DATA FOR ANALYSIS:
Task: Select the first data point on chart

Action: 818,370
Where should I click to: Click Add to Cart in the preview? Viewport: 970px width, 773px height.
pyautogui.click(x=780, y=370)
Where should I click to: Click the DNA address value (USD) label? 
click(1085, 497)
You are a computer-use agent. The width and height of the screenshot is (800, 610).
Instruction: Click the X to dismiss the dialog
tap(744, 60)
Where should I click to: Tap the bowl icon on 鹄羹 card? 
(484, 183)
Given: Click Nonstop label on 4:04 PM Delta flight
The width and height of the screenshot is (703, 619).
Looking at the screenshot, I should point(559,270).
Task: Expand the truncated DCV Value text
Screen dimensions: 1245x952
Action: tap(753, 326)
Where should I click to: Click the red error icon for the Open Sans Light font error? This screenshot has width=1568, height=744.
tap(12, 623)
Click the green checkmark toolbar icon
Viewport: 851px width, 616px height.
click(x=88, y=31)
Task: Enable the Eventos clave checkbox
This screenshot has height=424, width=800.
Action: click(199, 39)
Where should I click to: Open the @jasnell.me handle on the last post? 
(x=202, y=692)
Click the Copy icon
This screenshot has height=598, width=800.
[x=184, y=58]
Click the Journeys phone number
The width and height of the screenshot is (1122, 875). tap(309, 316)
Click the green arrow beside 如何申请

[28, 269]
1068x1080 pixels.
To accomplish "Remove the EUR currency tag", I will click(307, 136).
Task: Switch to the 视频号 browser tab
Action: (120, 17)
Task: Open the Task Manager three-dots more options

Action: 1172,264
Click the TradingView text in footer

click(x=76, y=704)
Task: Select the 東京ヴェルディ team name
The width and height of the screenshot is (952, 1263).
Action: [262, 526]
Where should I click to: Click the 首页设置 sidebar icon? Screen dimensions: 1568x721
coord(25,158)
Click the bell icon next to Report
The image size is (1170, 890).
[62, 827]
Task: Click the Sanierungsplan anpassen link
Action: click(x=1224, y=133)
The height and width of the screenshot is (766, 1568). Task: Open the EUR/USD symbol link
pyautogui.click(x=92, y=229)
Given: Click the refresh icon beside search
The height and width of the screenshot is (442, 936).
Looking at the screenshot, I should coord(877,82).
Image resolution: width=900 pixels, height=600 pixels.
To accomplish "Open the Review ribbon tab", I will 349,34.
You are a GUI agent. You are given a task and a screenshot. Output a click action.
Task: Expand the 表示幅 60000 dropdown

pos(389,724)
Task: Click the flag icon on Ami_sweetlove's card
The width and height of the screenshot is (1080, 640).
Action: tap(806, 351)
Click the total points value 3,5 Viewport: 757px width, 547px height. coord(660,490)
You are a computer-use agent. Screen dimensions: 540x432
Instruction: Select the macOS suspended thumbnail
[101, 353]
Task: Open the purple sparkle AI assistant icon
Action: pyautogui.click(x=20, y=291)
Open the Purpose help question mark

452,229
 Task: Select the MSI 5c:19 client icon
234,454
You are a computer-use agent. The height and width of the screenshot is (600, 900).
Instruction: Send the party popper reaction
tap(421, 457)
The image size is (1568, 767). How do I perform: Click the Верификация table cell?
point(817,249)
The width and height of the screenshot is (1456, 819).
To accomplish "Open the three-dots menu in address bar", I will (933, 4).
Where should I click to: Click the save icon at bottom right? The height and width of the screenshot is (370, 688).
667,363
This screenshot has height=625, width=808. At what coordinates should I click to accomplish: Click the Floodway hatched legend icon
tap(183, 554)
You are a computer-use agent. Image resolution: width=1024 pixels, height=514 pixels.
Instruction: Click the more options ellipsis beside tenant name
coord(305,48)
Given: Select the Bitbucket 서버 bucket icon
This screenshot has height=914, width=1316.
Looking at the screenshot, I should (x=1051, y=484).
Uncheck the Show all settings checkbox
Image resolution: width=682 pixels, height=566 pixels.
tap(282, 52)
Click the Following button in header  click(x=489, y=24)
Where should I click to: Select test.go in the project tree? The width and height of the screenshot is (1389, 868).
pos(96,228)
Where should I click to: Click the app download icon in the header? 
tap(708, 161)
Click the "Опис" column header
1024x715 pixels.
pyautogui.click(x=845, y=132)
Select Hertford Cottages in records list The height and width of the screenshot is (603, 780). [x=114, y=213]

PROBLEM TO WORK ON: The whole listing needs copying. Write it out exactly.

SOLUTION FOR THIS TASK:
Task: Select the first data point on chart

Action: 818,370
Where should I click to: Click Add to Cart in the preview? Viewport: 970px width, 773px height.
pyautogui.click(x=780, y=370)
Where should I click to: Click the DNA address value (USD) label? 
click(1085, 497)
You are a computer-use agent. The width and height of the screenshot is (800, 610).
Instruction: Click the X to dismiss the dialog
tap(744, 60)
Where should I click to: Tap the bowl icon on 鹄羹 card? 
(484, 183)
Given: Click Nonstop label on 4:04 PM Delta flight
The width and height of the screenshot is (703, 619).
Looking at the screenshot, I should point(559,270).
Task: Expand the truncated DCV Value text
Screen dimensions: 1245x952
Action: tap(753, 326)
Where should I click to: Click the red error icon for the Open Sans Light font error? This screenshot has width=1568, height=744.
tap(12, 623)
Click the green checkmark toolbar icon
Viewport: 851px width, 616px height.
click(x=88, y=31)
Task: Enable the Eventos clave checkbox
This screenshot has height=424, width=800.
Action: click(199, 39)
Where should I click to: Open the @jasnell.me handle on the last post? 
(x=202, y=692)
Click the Copy icon
This screenshot has height=598, width=800.
[x=184, y=58]
Click the Journeys phone number
The width and height of the screenshot is (1122, 875). tap(309, 316)
Click the green arrow beside 如何申请

[28, 269]
1068x1080 pixels.
To accomplish "Remove the EUR currency tag", I will click(307, 136).
Task: Switch to the 视频号 browser tab
Action: (120, 17)
Task: Open the Task Manager three-dots more options

Action: 1172,264
Click the TradingView text in footer

click(x=76, y=704)
Task: Select the 東京ヴェルディ team name
The width and height of the screenshot is (952, 1263).
Action: [262, 526]
Where should I click to: Click the 首页设置 sidebar icon? Screen dimensions: 1568x721
coord(25,158)
Click the bell icon next to Report
The image size is (1170, 890).
[62, 827]
Task: Click the Sanierungsplan anpassen link
Action: click(x=1224, y=133)
The height and width of the screenshot is (766, 1568). Task: Open the EUR/USD symbol link
pyautogui.click(x=92, y=229)
Given: Click the refresh icon beside search
The height and width of the screenshot is (442, 936).
Looking at the screenshot, I should coord(877,82).
Image resolution: width=900 pixels, height=600 pixels.
To accomplish "Open the Review ribbon tab", I will 349,34.
You are a GUI agent. You are given a task and a screenshot. Output a click action.
Task: Expand the 表示幅 60000 dropdown

pos(389,724)
Task: Click the flag icon on Ami_sweetlove's card
The width and height of the screenshot is (1080, 640).
Action: tap(806, 351)
Click the total points value 3,5 Viewport: 757px width, 547px height. coord(660,490)
You are a computer-use agent. Screen dimensions: 540x432
Instruction: Select the macOS suspended thumbnail
[101, 353]
Task: Open the purple sparkle AI assistant icon
Action: pyautogui.click(x=20, y=291)
Open the Purpose help question mark

452,229
 Task: Select the MSI 5c:19 client icon
234,454
You are a computer-use agent. The height and width of the screenshot is (600, 900).
Instruction: Send the party popper reaction
tap(421, 457)
The image size is (1568, 767). How do I perform: Click the Верификация table cell?
point(817,249)
The width and height of the screenshot is (1456, 819).
To accomplish "Open the three-dots menu in address bar", I will (933, 4).
Where should I click to: Click the save icon at bottom right? The height and width of the screenshot is (370, 688).
667,363
This screenshot has height=625, width=808. At what coordinates should I click to accomplish: Click the Floodway hatched legend icon
tap(183, 554)
You are a computer-use agent. Image resolution: width=1024 pixels, height=514 pixels.
Instruction: Click the more options ellipsis beside tenant name
coord(305,48)
Given: Select the Bitbucket 서버 bucket icon
This screenshot has height=914, width=1316.
Looking at the screenshot, I should (x=1051, y=484).
Uncheck the Show all settings checkbox
Image resolution: width=682 pixels, height=566 pixels.
tap(282, 52)
Click the Following button in header  click(x=489, y=24)
Where should I click to: Select test.go in the project tree? The width and height of the screenshot is (1389, 868).
pos(96,228)
Where should I click to: Click the app download icon in the header? 
tap(708, 161)
Click the "Опис" column header
1024x715 pixels.
pyautogui.click(x=845, y=132)
Select Hertford Cottages in records list The height and width of the screenshot is (603, 780). [x=114, y=213]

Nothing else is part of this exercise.